* [WHAT YOU NEED TO DO] List every line in the items below that contains the string "width", with case counting.

[start of SOURCE DATA]

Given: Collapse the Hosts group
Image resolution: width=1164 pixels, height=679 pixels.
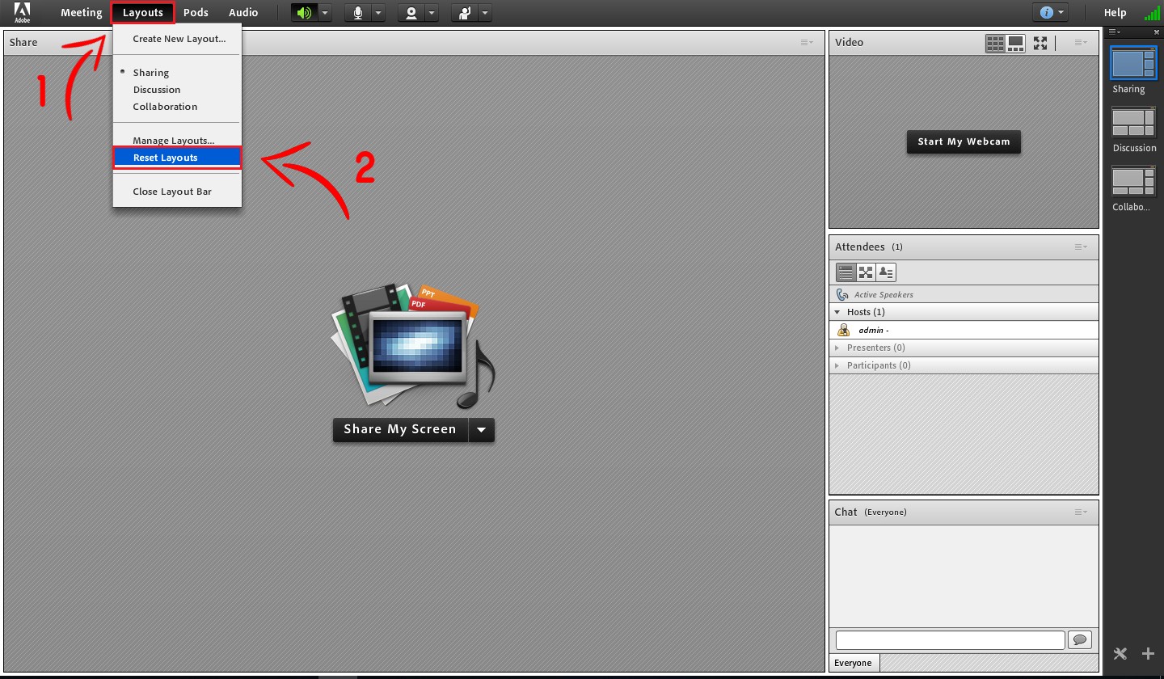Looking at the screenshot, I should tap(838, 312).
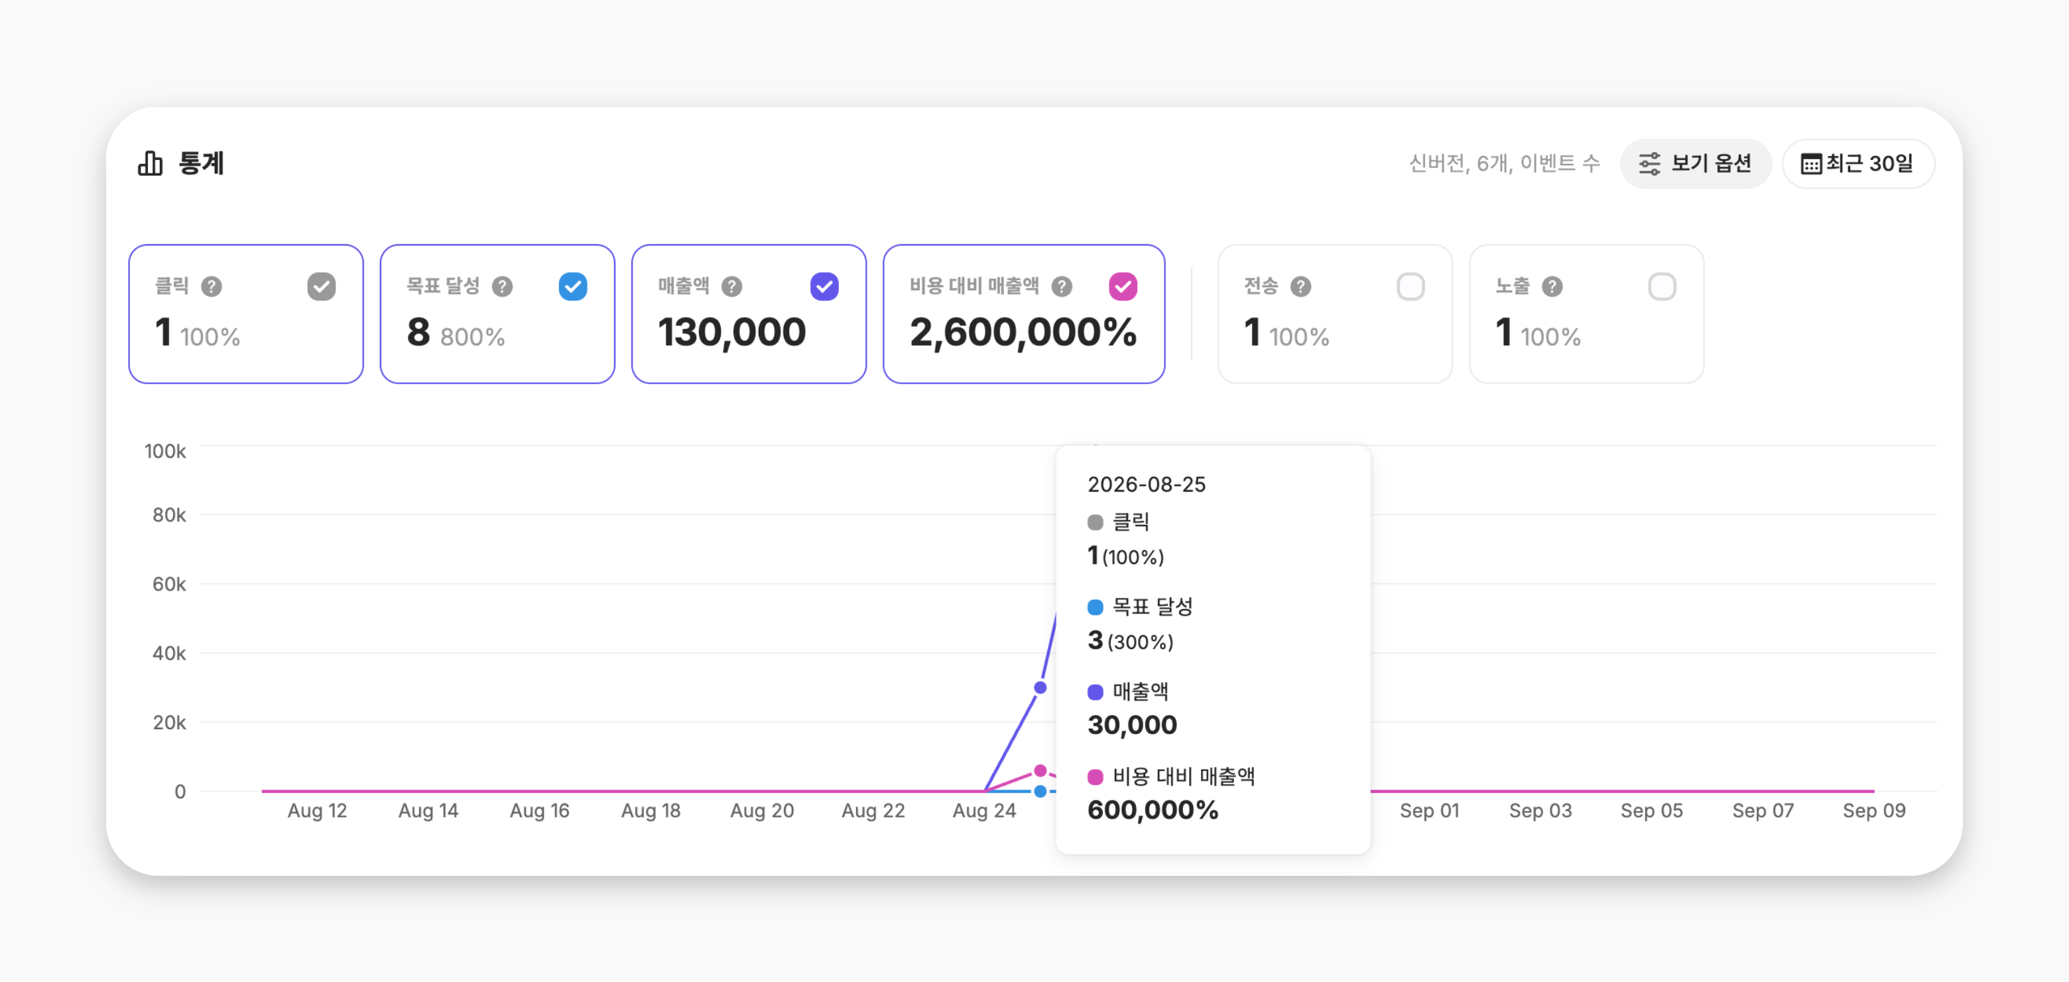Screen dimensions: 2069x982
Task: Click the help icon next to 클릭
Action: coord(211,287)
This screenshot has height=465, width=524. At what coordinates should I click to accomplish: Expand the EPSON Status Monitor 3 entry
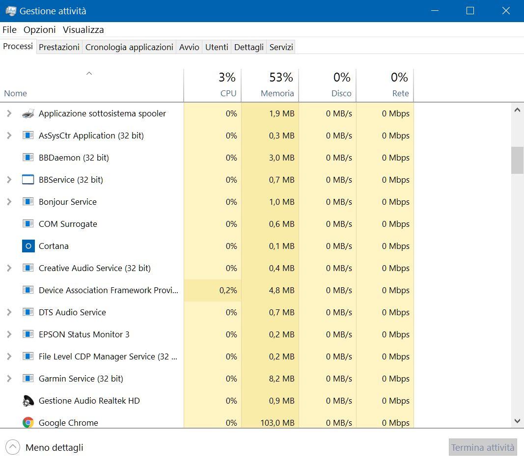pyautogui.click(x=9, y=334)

[end of SOURCE DATA]

* [RESULT BELOW]
Image resolution: width=1164 pixels, height=679 pixels.
This screenshot has height=465, width=524. At what coordinates should I click to accomplish: Expand the EPSON Status Monitor 3 entry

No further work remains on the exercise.